I've been watching videos about soaking a whole turkey in cold saltwater overnight (Alton Brown method) and the science behind it says it will be the most juicy bird you've ever eaten. 6 quarts water, 1# kosher salt, 1# brown sugar.   Would this be a good brine and method for any poultry (and poultry pieces like breasts, thighs, legs) ?

Also, is fruit juice (apple, orange, ???,) a good marinade for pork ?  

Does beef benefit from brining and what brine mix ?


----------



## noboundaries (Jan 11, 2018)

Red, brining does make a difference in taste and texture of the poultry, especially the white meat.  The salt "denatures" the protein, increasing water retention.  A little salt goes a long way with poultry.
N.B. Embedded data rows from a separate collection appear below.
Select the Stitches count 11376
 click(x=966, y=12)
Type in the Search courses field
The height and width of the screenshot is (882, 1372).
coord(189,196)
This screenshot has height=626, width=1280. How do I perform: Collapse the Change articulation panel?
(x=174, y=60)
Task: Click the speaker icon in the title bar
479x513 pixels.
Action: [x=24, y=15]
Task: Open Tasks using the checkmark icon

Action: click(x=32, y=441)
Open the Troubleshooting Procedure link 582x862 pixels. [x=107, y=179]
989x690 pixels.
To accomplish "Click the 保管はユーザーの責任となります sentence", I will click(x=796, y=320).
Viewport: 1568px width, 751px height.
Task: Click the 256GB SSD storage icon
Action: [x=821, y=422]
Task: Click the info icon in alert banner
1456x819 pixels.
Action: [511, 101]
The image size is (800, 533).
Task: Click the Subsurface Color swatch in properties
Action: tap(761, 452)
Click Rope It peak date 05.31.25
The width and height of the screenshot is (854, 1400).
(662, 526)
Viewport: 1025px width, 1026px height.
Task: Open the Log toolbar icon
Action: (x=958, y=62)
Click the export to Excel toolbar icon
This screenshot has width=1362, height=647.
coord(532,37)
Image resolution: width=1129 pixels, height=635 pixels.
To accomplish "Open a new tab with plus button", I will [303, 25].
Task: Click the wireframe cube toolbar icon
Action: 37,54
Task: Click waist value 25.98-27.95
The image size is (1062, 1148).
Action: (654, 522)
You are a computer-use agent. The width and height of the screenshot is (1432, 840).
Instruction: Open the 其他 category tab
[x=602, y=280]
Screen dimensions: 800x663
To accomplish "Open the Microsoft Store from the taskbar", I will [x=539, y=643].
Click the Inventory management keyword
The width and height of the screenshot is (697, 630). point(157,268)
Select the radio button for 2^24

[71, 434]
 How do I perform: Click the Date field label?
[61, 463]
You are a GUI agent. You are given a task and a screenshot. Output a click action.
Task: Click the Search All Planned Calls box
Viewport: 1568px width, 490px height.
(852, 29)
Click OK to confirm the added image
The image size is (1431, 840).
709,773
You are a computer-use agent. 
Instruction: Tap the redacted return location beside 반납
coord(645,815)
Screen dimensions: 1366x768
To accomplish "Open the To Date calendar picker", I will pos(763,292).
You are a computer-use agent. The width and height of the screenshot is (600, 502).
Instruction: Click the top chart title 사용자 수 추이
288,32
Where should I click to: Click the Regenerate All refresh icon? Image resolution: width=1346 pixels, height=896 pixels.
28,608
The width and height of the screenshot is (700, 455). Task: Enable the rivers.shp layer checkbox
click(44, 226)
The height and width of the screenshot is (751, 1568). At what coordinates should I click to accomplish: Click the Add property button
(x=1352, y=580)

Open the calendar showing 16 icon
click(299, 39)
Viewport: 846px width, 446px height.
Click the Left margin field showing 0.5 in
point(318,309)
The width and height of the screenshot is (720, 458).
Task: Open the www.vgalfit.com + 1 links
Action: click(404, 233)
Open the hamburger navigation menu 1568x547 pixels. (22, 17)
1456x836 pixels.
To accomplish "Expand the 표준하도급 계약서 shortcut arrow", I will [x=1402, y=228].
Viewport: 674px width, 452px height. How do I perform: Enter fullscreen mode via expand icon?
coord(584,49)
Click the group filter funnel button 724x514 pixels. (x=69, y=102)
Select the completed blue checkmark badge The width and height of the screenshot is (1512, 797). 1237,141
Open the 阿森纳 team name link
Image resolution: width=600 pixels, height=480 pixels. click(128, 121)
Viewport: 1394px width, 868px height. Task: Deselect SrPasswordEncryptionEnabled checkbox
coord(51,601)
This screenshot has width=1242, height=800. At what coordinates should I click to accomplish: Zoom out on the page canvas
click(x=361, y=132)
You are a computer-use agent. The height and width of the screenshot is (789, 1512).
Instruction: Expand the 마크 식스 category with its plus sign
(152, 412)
What you are showing above is about 2 cups of salt, 2 cups of sugar, and a gallon and a half of water.  The very first time I brined a turkey a LONG time ago, I used something similar and it was almost inedible it was so salty. You might want to start with half that amount of salt and sugar.

One BIG word of warning.  Check the label on your turkey.  If it says it has been injected or enhanced with a salt solution of 8, 10, 12, etc percent, it has already been brined by the supplier.  I smoked a pre-brined, 19 lb turkey this past weekend and did not brine it again.  It was juicy and tender.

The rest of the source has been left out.